In our previous post we had explained the relevance of a shareholder’s agreement. In this post, we will further explain how are company management rights determined and negotiated in a shareholder’s agreement.
What does management rights mean?
Under Indian laws, the Board of Directors of the company are vested with the judiciary responsibility for the management of the company. The Board of Directors of the company are appointed by the Shareholders of the company. In the process of infusing funds, the investors tend to agree with the Founders about the composition of the Board of Directors of the company as a part of the shareholders’ agreement.
Composition of the Board
Under the shareholders’ agreement, the investor may wish to impose a maximum number of people who shall constitute the Board of Directors. In certain cases, along with the number of directors, the investor may also define the composition of the Board i.e. the investor may provide that 50% of the members of the Board of Directors shall be represented by the investor. Usually, the composition of the Board is imposed by the investors only when they tend to become significant minority (49%) holders of the company.
Appointment of Observer to the Board
Where investors do not intend to hold equity shares in the company, they may tend to appoint a Board Observer, who shall not have a voting right but shall be present in each and every meeting of the Board of Directors. The appointment of Board Observe is usually limited by the percentage stake held by the investor in the company on a fully diluted basis. The Investor may agree that the power to appoint a Board Observer shall vest with the Invest till the time the investor holds at least 10% in the company on a fully-diluted basis.
Understanding percentage held on fully diluted basis with an example
Shareholding on fully diluted basis means converting all the securities issued by the company, other than equity shares, and counting the stake held in the company by each person assuming the securities have been completely converted.
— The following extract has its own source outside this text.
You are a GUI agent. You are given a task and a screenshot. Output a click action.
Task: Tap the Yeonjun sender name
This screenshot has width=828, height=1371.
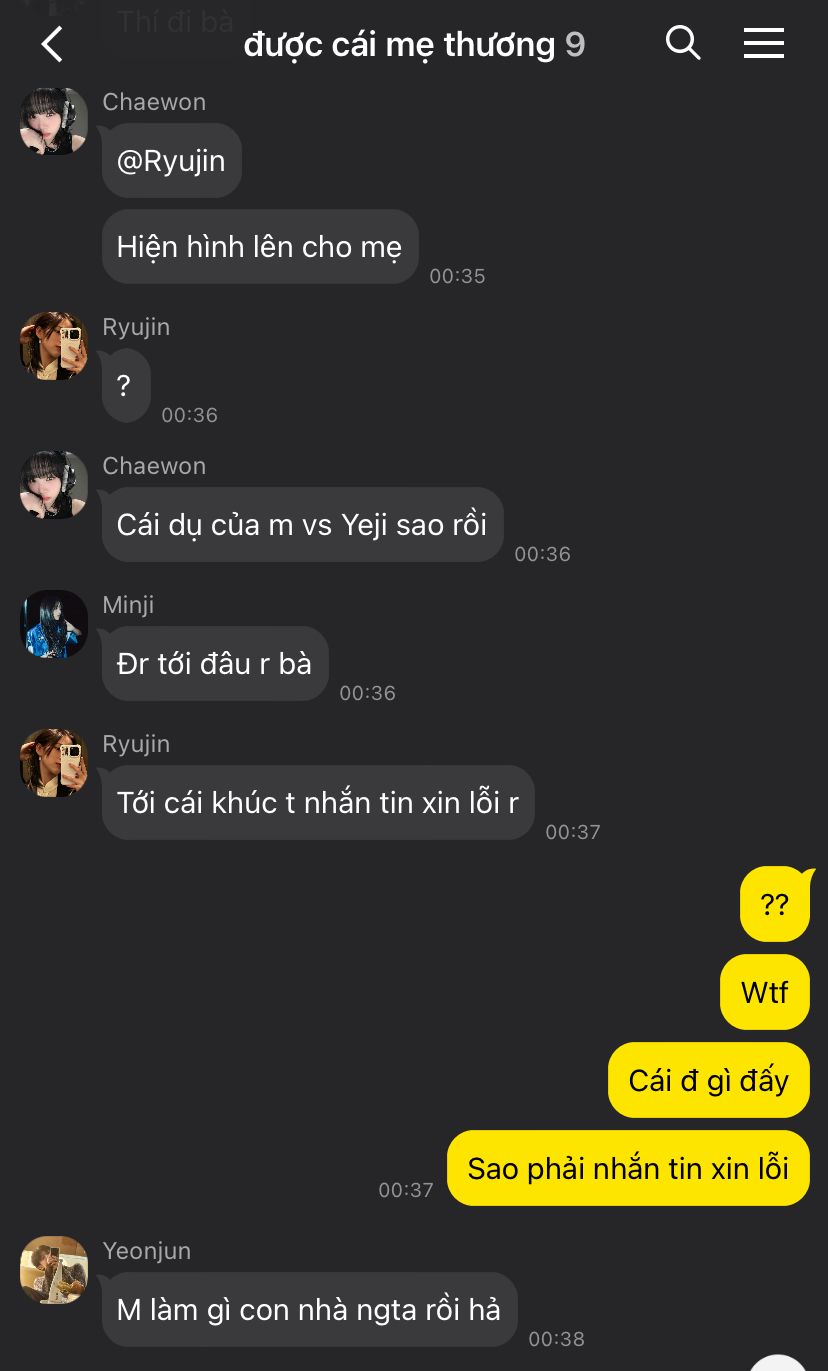tap(147, 1251)
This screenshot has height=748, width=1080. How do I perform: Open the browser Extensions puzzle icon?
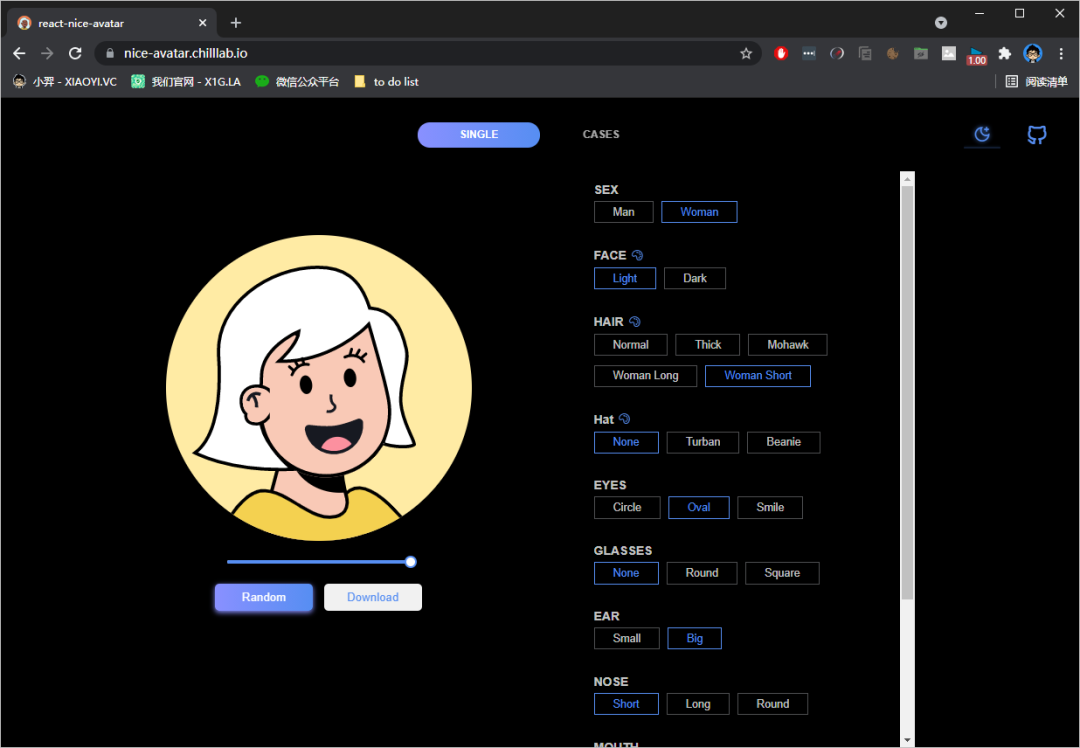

For example: Founder holds 100% equity shares in a company. Investor holds 1,000 compulsorily convertible preference shares (CCPS), which entitles the investor to hold 20% shares of the company. On a fully diluted basis, the stake of the company is Founder 80% and Investor 20%.
Apart from the statutory requirements to hold board meetings, the investors through the shareholders’ agreement require that the board shall hold meetings at least ‘X’ number of times each year. Specifying such number of board meetings help the investors to keep regular track of the progress and business operations of the company.
This post is part of our Founder’s handbook – “Negotiating Shareholder’s Agreement”, a comprehensive handbook for founders to negotiate shareholder’s agreement. Click here to download the complete handbook.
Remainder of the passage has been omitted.